What you will do: Every line of the records that contains "agent" should be tallied, and only the resulting number returned.

===== Data =====

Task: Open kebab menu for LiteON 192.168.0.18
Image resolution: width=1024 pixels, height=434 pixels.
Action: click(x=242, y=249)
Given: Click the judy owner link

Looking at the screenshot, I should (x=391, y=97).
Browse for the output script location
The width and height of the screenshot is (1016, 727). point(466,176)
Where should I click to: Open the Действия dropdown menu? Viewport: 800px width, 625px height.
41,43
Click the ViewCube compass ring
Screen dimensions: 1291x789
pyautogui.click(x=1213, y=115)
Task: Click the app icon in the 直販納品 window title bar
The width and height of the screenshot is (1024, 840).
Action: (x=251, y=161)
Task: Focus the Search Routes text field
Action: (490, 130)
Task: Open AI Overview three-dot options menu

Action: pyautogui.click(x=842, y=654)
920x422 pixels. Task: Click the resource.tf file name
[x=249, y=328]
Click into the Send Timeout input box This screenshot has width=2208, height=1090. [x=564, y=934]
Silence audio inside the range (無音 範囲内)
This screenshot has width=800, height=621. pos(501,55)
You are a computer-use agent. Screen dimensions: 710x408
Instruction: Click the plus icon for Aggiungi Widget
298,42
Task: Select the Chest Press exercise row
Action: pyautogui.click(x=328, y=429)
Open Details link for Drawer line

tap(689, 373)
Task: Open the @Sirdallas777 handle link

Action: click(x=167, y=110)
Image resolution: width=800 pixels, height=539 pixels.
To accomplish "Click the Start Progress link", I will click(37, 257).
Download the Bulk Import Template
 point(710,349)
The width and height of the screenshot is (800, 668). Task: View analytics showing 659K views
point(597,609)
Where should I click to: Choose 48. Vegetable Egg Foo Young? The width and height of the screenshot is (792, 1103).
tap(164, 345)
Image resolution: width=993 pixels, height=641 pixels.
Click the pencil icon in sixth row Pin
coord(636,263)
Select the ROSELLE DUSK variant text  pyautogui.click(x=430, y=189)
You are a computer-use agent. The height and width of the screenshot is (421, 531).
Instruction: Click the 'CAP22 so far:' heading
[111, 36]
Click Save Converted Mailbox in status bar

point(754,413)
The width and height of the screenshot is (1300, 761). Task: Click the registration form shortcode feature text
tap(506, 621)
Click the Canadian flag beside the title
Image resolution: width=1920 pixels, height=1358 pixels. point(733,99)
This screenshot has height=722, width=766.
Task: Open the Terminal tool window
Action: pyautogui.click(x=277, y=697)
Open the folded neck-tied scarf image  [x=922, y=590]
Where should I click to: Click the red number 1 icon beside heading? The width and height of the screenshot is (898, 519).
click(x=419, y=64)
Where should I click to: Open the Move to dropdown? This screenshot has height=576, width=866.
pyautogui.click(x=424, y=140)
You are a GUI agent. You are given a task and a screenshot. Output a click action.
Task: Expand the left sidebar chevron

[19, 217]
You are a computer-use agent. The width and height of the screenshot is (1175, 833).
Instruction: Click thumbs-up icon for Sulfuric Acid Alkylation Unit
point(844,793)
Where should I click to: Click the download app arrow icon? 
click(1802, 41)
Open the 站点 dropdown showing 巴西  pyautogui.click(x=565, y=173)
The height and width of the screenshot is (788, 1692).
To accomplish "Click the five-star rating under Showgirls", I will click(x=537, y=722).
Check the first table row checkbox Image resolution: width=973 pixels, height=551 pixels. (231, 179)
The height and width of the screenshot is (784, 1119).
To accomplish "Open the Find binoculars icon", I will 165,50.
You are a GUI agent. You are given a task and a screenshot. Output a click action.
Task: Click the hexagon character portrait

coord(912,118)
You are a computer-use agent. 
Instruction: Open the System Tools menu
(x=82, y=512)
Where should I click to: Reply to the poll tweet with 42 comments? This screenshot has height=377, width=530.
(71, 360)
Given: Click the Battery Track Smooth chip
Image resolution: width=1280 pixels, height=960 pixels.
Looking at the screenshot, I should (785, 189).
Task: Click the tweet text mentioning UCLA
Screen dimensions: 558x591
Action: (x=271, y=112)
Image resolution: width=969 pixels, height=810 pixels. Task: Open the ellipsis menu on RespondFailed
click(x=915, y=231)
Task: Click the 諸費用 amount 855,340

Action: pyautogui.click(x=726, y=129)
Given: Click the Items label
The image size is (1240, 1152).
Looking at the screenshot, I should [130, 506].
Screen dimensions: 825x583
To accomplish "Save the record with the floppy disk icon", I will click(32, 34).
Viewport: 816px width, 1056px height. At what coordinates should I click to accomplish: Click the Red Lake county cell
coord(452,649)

=====

Problem solution: 6